▶ [The problem] State only how many lines of the records contain the string "avatar".

Segment Open

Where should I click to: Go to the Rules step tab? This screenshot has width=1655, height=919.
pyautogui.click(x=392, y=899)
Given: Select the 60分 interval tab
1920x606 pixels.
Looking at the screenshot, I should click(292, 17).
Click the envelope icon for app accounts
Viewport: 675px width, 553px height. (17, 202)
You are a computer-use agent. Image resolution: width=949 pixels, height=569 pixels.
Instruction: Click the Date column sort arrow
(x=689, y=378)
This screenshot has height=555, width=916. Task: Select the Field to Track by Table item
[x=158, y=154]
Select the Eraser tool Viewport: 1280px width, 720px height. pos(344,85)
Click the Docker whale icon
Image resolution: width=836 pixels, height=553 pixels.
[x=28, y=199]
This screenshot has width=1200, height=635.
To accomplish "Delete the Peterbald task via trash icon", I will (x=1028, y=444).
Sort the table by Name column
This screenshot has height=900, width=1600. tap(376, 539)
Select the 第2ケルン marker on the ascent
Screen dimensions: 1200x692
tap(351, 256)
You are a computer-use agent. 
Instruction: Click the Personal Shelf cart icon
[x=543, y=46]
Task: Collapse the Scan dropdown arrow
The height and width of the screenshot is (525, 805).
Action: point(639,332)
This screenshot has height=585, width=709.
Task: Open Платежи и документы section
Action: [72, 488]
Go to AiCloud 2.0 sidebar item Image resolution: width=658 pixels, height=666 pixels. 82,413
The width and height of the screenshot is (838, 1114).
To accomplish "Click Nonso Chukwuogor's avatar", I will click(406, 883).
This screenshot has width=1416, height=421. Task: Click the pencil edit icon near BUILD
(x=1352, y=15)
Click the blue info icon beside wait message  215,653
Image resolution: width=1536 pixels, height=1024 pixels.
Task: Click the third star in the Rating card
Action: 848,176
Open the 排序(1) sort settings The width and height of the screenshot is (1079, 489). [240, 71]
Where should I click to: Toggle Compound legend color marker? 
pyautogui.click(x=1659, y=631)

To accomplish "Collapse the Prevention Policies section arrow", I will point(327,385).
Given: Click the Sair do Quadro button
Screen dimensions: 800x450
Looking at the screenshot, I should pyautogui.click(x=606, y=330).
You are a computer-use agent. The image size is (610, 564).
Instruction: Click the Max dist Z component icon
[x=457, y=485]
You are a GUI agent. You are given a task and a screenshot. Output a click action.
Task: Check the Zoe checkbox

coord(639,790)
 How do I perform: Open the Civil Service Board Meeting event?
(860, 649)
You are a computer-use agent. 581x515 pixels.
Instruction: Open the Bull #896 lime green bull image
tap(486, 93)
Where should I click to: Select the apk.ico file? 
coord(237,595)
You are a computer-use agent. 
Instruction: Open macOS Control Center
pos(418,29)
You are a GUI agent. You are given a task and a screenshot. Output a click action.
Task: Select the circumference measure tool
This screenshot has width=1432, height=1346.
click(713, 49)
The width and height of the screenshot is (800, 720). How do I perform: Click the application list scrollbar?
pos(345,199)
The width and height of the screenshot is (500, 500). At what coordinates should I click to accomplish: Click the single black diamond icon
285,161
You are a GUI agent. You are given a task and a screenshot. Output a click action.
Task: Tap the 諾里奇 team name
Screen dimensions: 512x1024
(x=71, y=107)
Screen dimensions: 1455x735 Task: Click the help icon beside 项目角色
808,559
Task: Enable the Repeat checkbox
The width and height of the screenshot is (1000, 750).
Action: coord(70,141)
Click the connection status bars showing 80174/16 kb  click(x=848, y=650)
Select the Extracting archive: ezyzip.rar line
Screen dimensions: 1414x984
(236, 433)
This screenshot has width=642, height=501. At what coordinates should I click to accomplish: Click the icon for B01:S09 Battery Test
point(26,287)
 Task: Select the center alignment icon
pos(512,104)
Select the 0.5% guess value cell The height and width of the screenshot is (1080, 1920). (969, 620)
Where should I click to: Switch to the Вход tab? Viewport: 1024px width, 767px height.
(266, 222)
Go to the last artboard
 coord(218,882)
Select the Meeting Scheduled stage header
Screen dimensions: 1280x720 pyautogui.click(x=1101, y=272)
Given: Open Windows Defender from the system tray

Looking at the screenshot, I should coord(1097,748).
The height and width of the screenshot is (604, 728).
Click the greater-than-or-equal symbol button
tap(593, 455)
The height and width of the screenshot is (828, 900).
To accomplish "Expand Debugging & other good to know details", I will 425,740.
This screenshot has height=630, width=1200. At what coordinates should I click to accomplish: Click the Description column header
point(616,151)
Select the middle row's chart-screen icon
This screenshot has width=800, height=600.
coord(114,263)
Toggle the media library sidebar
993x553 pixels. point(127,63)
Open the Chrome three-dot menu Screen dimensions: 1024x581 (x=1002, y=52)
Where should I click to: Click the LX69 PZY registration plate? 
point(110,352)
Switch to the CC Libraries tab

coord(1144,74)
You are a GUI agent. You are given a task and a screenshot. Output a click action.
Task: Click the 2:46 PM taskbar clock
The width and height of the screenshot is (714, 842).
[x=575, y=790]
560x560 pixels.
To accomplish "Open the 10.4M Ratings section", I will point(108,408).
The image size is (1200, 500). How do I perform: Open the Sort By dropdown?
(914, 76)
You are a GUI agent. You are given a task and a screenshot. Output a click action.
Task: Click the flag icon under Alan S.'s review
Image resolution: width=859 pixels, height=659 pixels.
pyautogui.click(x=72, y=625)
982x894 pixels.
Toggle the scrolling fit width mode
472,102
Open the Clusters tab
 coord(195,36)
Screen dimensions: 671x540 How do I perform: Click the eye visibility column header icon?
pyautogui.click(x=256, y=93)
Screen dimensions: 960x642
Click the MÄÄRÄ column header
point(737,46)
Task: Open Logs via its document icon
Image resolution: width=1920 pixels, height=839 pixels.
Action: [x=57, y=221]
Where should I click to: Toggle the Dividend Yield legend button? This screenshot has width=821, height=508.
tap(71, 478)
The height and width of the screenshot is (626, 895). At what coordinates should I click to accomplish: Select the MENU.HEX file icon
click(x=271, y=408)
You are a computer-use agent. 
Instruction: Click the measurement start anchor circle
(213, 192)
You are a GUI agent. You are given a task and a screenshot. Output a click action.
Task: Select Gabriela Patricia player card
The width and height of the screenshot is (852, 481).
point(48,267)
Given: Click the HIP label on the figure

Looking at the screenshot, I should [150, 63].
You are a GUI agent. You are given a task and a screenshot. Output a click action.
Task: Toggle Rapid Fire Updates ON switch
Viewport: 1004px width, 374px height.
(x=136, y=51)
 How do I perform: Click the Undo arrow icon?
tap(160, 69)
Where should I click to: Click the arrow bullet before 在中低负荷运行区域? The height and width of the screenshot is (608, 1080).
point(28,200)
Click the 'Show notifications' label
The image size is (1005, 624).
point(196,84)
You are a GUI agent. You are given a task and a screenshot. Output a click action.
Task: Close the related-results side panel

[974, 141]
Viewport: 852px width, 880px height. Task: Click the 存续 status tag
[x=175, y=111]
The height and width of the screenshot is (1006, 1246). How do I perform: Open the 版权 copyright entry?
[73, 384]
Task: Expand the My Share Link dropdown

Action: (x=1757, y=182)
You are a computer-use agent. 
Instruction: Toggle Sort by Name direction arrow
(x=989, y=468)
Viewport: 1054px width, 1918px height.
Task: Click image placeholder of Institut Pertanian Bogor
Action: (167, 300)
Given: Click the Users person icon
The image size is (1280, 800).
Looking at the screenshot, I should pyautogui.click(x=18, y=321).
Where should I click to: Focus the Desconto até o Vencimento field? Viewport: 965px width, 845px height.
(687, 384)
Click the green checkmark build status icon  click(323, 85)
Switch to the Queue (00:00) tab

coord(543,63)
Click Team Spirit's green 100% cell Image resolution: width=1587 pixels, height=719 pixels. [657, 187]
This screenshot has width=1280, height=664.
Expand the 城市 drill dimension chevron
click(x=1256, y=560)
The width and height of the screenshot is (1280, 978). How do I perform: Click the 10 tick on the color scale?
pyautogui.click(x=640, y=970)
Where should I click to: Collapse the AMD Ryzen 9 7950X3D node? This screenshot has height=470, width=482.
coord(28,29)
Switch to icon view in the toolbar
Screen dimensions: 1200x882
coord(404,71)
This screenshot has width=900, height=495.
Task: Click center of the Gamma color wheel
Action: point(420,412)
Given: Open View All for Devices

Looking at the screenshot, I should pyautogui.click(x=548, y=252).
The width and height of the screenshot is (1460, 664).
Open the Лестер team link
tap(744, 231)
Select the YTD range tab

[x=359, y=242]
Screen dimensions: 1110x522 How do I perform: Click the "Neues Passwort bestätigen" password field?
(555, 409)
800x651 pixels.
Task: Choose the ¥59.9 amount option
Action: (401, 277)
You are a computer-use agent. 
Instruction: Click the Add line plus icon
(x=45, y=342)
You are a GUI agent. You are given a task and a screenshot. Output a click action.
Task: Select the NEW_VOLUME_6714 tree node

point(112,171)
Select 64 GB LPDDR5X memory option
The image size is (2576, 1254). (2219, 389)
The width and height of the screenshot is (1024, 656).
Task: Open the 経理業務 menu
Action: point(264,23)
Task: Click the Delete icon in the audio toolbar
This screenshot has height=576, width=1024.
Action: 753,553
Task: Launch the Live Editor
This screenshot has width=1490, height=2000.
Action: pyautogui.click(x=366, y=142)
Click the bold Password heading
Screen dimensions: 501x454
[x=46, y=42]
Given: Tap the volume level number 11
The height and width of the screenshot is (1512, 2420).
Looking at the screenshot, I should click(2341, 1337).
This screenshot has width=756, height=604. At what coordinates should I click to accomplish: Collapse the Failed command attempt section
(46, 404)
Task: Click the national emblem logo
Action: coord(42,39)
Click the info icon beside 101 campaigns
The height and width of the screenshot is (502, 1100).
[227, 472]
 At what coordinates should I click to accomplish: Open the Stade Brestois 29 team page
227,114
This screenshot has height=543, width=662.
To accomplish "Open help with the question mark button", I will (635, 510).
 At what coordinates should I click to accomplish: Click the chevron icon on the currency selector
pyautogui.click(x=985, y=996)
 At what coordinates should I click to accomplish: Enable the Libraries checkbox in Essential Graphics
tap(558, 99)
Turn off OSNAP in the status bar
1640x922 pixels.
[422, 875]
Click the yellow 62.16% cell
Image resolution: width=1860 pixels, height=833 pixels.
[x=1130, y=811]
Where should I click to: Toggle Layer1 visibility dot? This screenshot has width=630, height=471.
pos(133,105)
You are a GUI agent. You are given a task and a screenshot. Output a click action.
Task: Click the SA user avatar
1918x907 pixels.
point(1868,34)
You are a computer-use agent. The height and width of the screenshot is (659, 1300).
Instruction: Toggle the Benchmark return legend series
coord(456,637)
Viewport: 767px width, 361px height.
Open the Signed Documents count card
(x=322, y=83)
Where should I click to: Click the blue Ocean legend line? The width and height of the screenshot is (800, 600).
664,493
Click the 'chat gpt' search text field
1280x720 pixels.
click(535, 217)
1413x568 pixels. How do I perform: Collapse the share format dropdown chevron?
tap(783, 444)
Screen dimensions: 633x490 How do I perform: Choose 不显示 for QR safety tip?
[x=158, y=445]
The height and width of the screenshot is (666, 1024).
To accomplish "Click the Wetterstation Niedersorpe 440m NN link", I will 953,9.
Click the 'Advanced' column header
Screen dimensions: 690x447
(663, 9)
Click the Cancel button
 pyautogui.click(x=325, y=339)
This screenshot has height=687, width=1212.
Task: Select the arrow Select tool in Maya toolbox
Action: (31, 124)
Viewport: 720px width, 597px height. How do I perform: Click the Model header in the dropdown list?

Segment Closed

▶ [Exercise response] 2